This invention relates to a switched power supply operating with current mode regulation.
A switched power supply operating with current mode regulation may include a switching transistor which is coupled to the primary winding of a transformer and to a DC input voltage derived from the AC mains supply. The switching transistor is periodically switched between conduction and cutoff by a control voltage. The control voltage is supplied, for example, from an oscillator connected on the primary side of the transformer, or is generated on the secondary side of the transformer and then transferred to the primary side.

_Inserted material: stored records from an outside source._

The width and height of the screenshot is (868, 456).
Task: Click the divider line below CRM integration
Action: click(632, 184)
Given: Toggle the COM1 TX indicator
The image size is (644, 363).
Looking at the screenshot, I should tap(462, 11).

During the on-time of the switching transistor, magnetic energy is stored in the transformer from the input voltage source in the form of an upramping current flowing in the primary winding of the transformer. After the switching transistor is cut off, this stored magnetic energy is transferred via an induced voltage pulse to the secondary windings of the transformer. A corresponding charging current passes into the filter capacitors of the secondary side rectifier circuits.

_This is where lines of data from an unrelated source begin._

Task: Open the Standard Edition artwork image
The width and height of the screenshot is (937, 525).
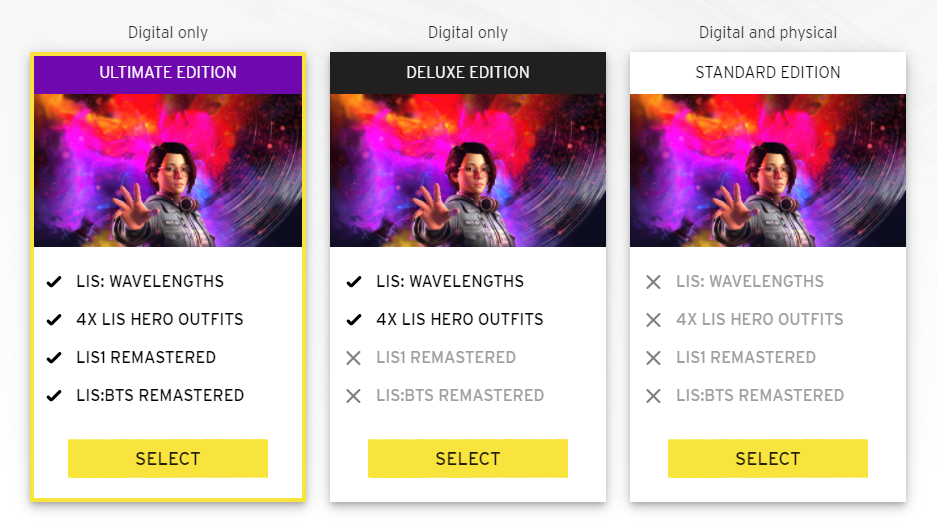Action: click(x=767, y=170)
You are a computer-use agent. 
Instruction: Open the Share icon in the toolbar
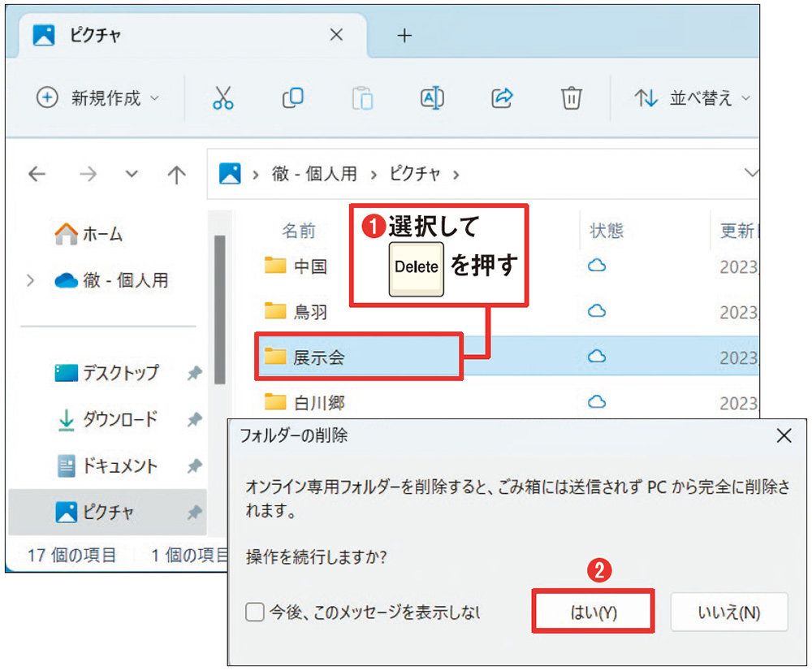501,97
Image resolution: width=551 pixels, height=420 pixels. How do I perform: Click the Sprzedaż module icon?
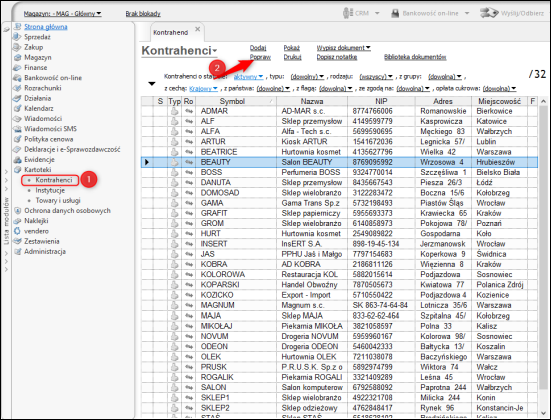click(17, 37)
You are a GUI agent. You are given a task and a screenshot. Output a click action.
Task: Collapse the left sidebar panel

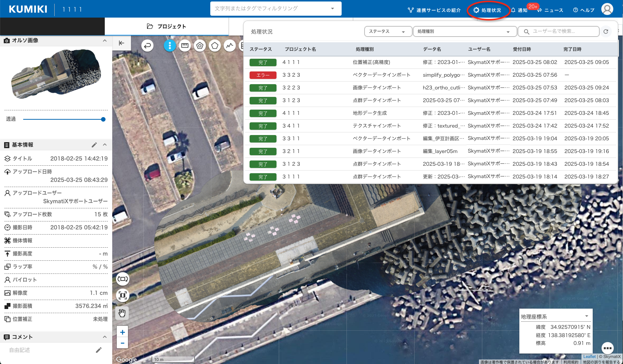click(122, 43)
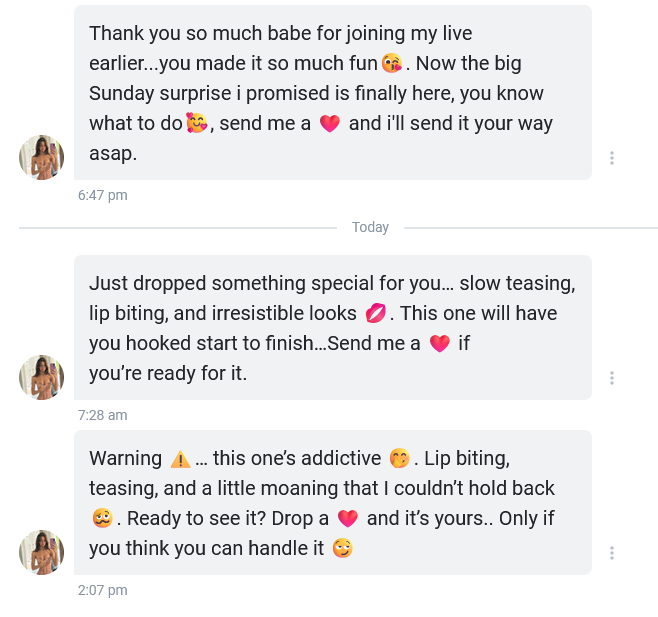Click the heart emoji in 'send me a' Sunday message
658x617 pixels.
329,125
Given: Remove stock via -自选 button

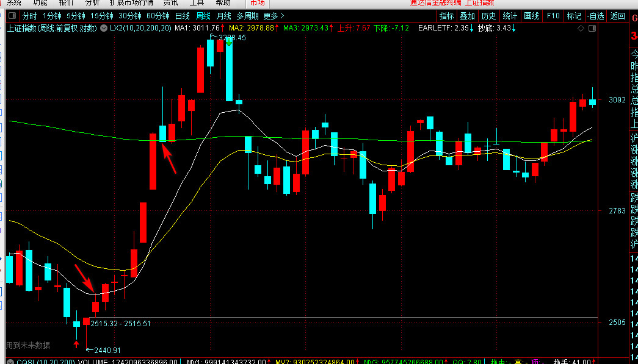Looking at the screenshot, I should [x=595, y=16].
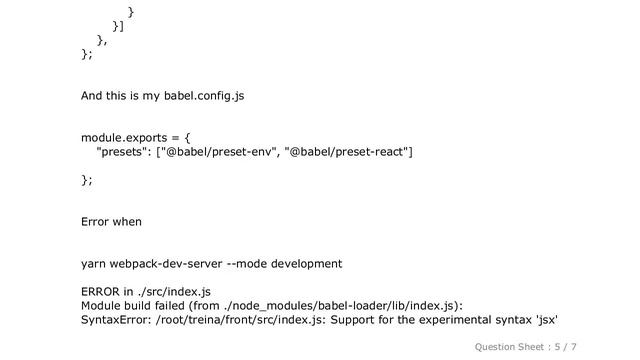This screenshot has width=640, height=360.
Task: Click the 'Module build failed' line
Action: click(x=272, y=306)
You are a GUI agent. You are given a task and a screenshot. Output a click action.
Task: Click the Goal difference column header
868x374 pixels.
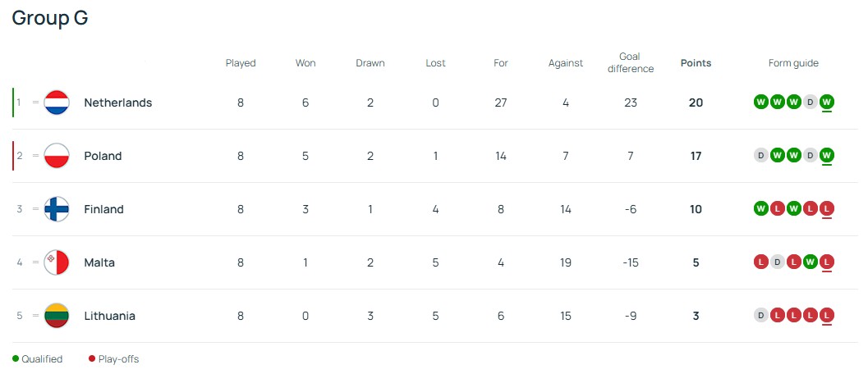tap(630, 63)
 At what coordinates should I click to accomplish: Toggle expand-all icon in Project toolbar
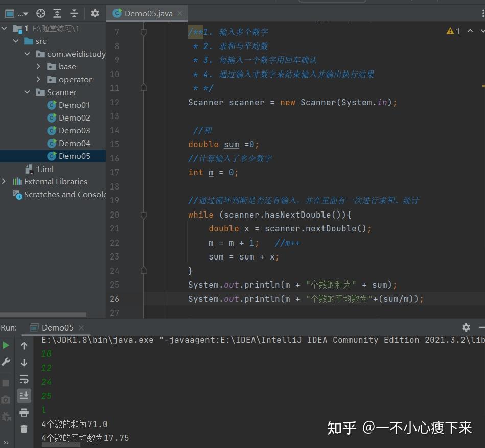(x=57, y=13)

The energy stored in the transformer is discharged into the secondary side rectifier circuits during the off-time of the switching transistor until current in the transformer secondary windings decreases to zero. Thereafter, a deadtime interval occurs when both the switching transistor and the rectifier circuits are nonconductive. The deadtime is terminated when the switching transistor is again switched into the conductive state and the transformer is again charged with magnetic energy in the form of current flowing in the primary winding.
During normal operation, the transformer is in the discharged state when the switching transistor is turned on. During malfunction or abnormal operation, a situation may arise where the discharge current of the transformer flows for a relatively long period in the secondary supply rectifier circuits and does not decrease to zero before the end of the off-time of the switching transistor. Such a situation may arise when the secondary side rectifier circuits are excessively loaded, when a short circuit is developed, or when components in the regulator control circuit fail. In this malfunction situation, the switching transistor undesirably becomes conductive to recharge the transformer before the transformer has been completely discharged. Such an operating mode is undesirable and may be hazardous because of the excessive currents and voltages that may be generated by the transformer.
Switched power supplies with current mode regulation typically employ one of two regulating schemes. One scheme requires that the switching transistor operate with a substantially constant on-time, and that the switching frequency be varied in a negative feedback fashion to control the output voltage. In the other scheme, the switching frequency is maintained substantially constant, and the on-time of the switching transistor is varied in a negative feedback fashion to control the output voltage. Regulation by varying frequency can present certain problems if the frequency crosses certain boundaries, for example, corresponding to the horizontal scanning frequencies f.sub.H and 2f.sub.H, where f.sub.H is approximately 15,734 Hz for an NTSC interlaced video signal. The greater the range of regulation necessary, the more likely the variable frequency is to cross one or more of the problem causing boundaries. The range of regulation is a function of the variables which must be compensated, for example, output power in the range of 10 watts to 100 watts and supply voltage in the range of 180 volts to 250 volts. Existing switched mode power supplies with variable frequency regulators cannot operate over such a range without crossing the boundaries. Regulation by varying frequency can also present problems under very light loading conditions, for example during standby operation. The operating frequency under these conditions can be undesirably high. On the other hand, a variable frequency regulator can respond quickly to overload and short circuit conditions by rapidly decreasing switching frequency, without necessarily turning off power to the load completely.
Regulation by constant frequency offers the advantage of operation at a frequency likely to undergo only small variations at most, and in any event too small to cross any of the problem causing boundaries. Regulation by constant frequency also offers the advantage of preventing high frequency operation under light loading conditions. However, regulation by constant frequency can be difficult to implement in conjunction with an overload protection scheme, which must override the tendency of the regulator to supply more and more energy to the load as the output voltage falls to levels indicative of overload or short circuit conditions. Even if the sense of the pulse width modulation were reversed during overload, so that the pulse width or on-time was reduced, the power would be reduced until no power was produced at all, although a complete shutdown due to a temporary overload condition may not be desirable. Very little range would be available between normal operation and complete shutdown. Moreover, regulation by constant frequency can be inappropriate during power supply start-up.